AN AUTHOR OF THE SEVENTEENTH CENTURY ON THE LIFE OF THE HUTTERIAN BRETHREN


[By HANS JAKOB CHRISTOPH GRIMELSHAUSEN]                                                   Hans Jakob Christoph von Grimmelshausen (1621-17 August 1676), author of the famous novel, Der abenteuerliche Simplizissimus, published in 1668. In book V, chapter 19, he gives a remarkable picture of “Hungarian Anabaptists” and their communal way of living, and there can be no doubt that Hutterite colonies in Slovakia are thus portrayed. To him it was almost like Utopia come true.

“Finally I recognize from all my studies that there is no better science than that of theology, if through it one is led to live for God and serve him. And I became acquainted with a way of living which would be more angelic than human, namely if a community could be founded consisting of married and unmarried persons, men and women who according to the manner of the Anabaptists, would endeavor simply and only win under a competent leader, by the labor of the hands, the needed temporal support and busy itself in the remaining time with the praise and service of God and salvation of their souls.
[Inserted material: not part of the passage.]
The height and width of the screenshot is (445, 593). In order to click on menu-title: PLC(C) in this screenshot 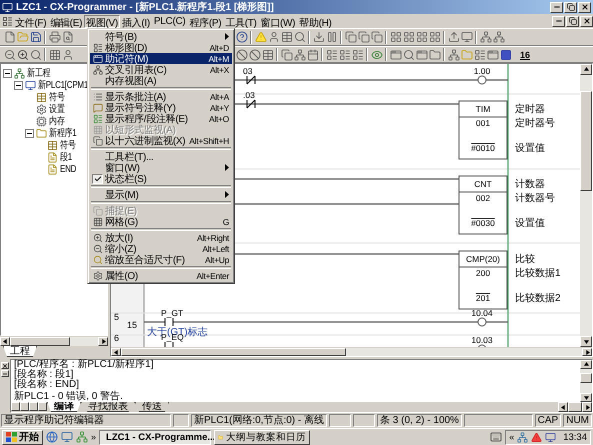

I have personally seen in the Anabaptist colonies such a life that, if those people had not been mixed up in false and heretical opinions, contrary to the general principles of the Christian church, I would have joined them or at least would have held their life to be the most blessed in the whole world.

In the first place they had large treasure and an abundance of provisions, which however were by no means used extravagantly or unnecessarily. No profanity, no dissatisfaction, no impatience was observed among them, yea, one heard no unnecessary word. There I saw the craftsmen working in their shops as though they were under contract. Their schoolteachers taught the youth as though they were their own children. Nowhere did I see men and women together, but everywhere each sex was performing it’s own work apart from the other. I found rooms in which there were only nursing mothers who, without the supervision of men, were abundantly supplied, together with their infant children, with the necessary attention by their sisters. The duty of caring for the nursing mothers and children was committed to the widows alone.

Elsewhere I saw over a hundred women with distaffs. One was a washwoman, another was a bed-maker, the third was a stable maid, a fourth, dishwasher, a fifth, linen maid, and so all others also had a particular work to do. And just as the duties were systematically assigned to the women, so each one of the men and youth knew his business, which he performed in the most praiseworthy manner, and unconstrained. If one or the other became ill, that one had a special caretaker; also each sex had a physician and an apothecary, although due to the praiseworthy diet and god habits they seldom became ill, on account of which I saw among them many a well-preserved man in healthy and peaceful high old age such as are scarcely to be found elsewhere. There was no anger, no jealousy, no vengeful spirit, no envy, no enmity, no concern about temporal things, no pride, no vanity, no gambling, and no remorse; in a word, there was throughout and all together a lovely harmony. They also called each other brothers and sisters. Now, a community leading such a noble, blessed life as these Anabaptist heretics I should have liked to establish within the Roman Catholic Church for, as far as I could see, it surpasses even the monastic life. I thought to myself: If you could accomplish such a task and establish such a noble way of Christian living among orthodox Christians under the protection of the authorities, you would be a second Saint Dominic or Saint Francis. I often said to myself: if you could just convert the Anabaptists so that they would teach your brethren in the faith their art of living, what a blessed man you would be. Or, if you should lead, like these Anabaptists, such an apparently Christian and noble life, what would you not have accomplished thereby.”